We have signed up for a caving experience through a lava tube and have the opportunity to walk the way the lava once flowed.  Others in our group have opted for a snorkelling experience and still others decide to explore on their own.

We don our hard hats and turn our lights on, careful to not look directly at one another with our blinding beams. Kommi leads the way. I stay close behind to hear all the highlights. The footing is tricky and twisting an ankle is a real possibility.

We arrive at a spot and wait for the group to catch up. Kommi notices a boulder perched precariously and encourages quick movement through. The stragglers, oblivious to the danger continue their leisurely pace, taking photos and enjoying the experience without the knowledge.  At this moment it occurs to me that walking through a lava tube is quite dangerous and perhaps a foolish risk. I’m reminded that Iceland is an active volcano and begin to assess the danger,  a little late.  I conclude safety would have me on terra firma above.   There is only one way out and I don’t know the way.   I decide to put one foot in front of the other, and not think.  My feet are on their own as I cannot see them, though feel the uneven ground with the soles of my feet. Each step has careful consideration before its execution.  Kommi asks which way we should go, as we stand at a fork.  I point one way, though am wrong.

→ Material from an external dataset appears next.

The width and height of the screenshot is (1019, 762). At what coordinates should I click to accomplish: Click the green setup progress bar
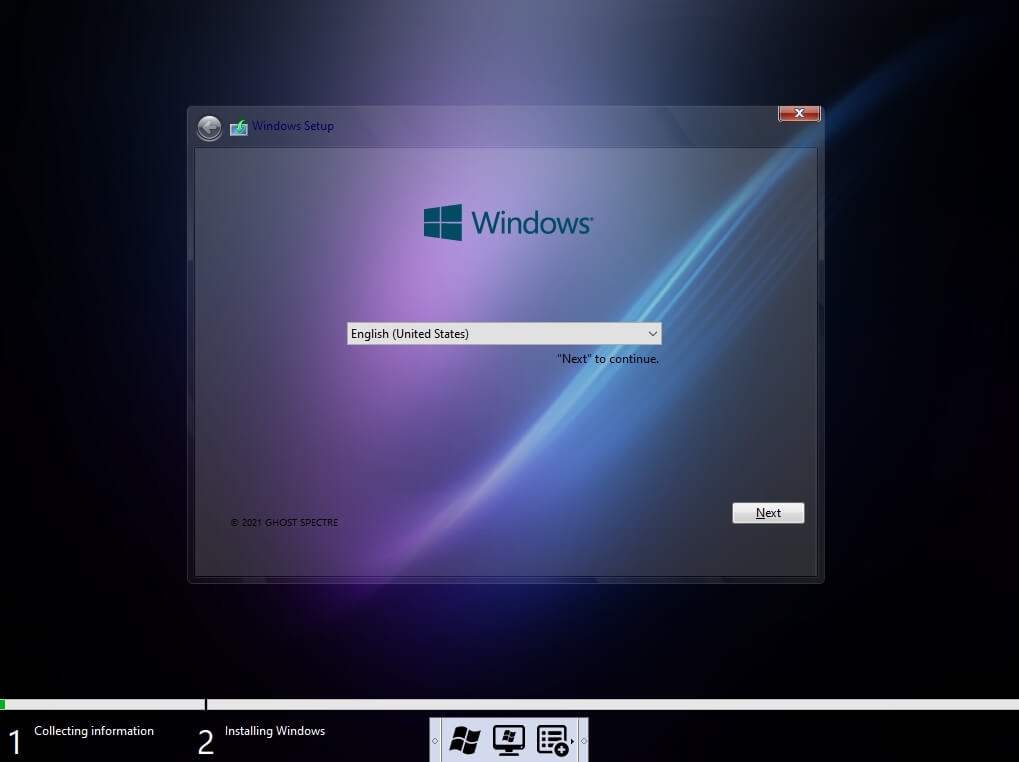tap(3, 704)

I think of how terrifying it would be if I were alone searching for a way out.  Panic would reign supreme I decide. My main goal is to shadow Kommi for safety, slow my breathing and not make a spectacle of myself.

We stop and wait for the rest of our group. Kommi has us find a spot to sit. I look over at John and smile, he looks stressed and grimaces in response. I’m puzzled then it occurs to me I’m seeing fear in John for the first time. If John is scared then I’m panicked.   Kommi then has us shut off our lights and we plunge into darkness. I close my eyes slow my breathing and settle myself reminding myself that soon we will leave the earth and the feeling of being buried alive for light.

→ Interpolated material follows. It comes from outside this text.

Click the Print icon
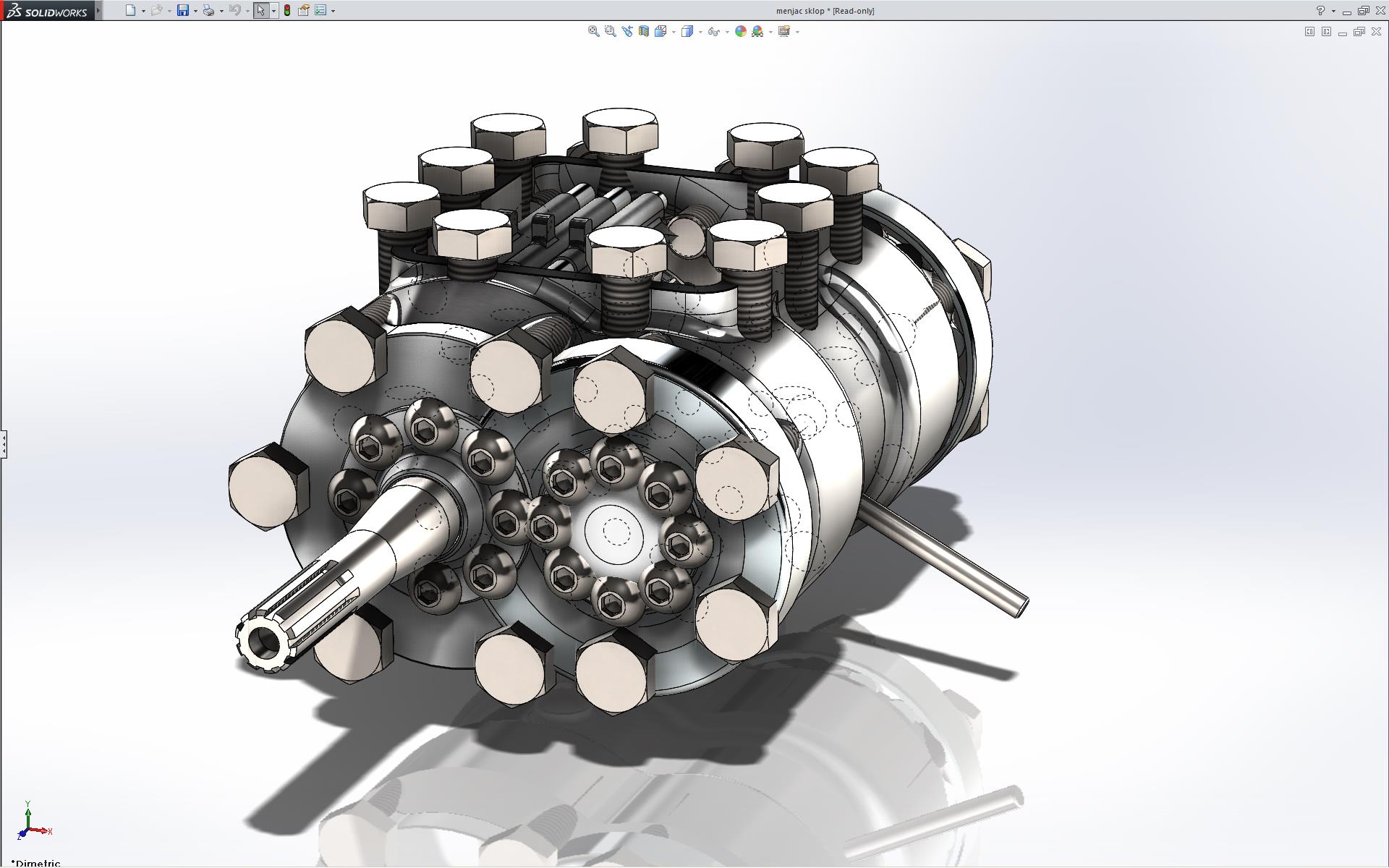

The exit eventually arrives and we crawl out of the earth and stand on solid ground. John is rattled. We discuss the experience and decide this lava tube is both our first and last and we mentally tick off the experience from our virtual list.

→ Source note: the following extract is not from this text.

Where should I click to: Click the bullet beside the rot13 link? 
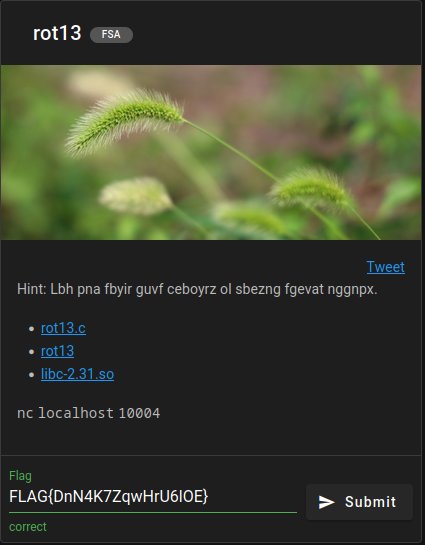[x=32, y=351]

We arrive back in Reykjavik. Predictably, the place looks like different, though I know it is the same.  We have changed for the richness of our experience

Temper your Enthusiasm

We travel and all civilization falls away,  we seem to have the country to ourselves.

We arrive at our lodging for the night, a motel type affair in the highlands. We are advised that we will be two to a room. We are fine with this as we always share a room.   We secure our key, find our room and take a deep breath. John opens the door to a dormitory type affair, two single beds and not much else.   Still, it will only be us tonight.  I’m giddy with the thought of finally getting some sleep.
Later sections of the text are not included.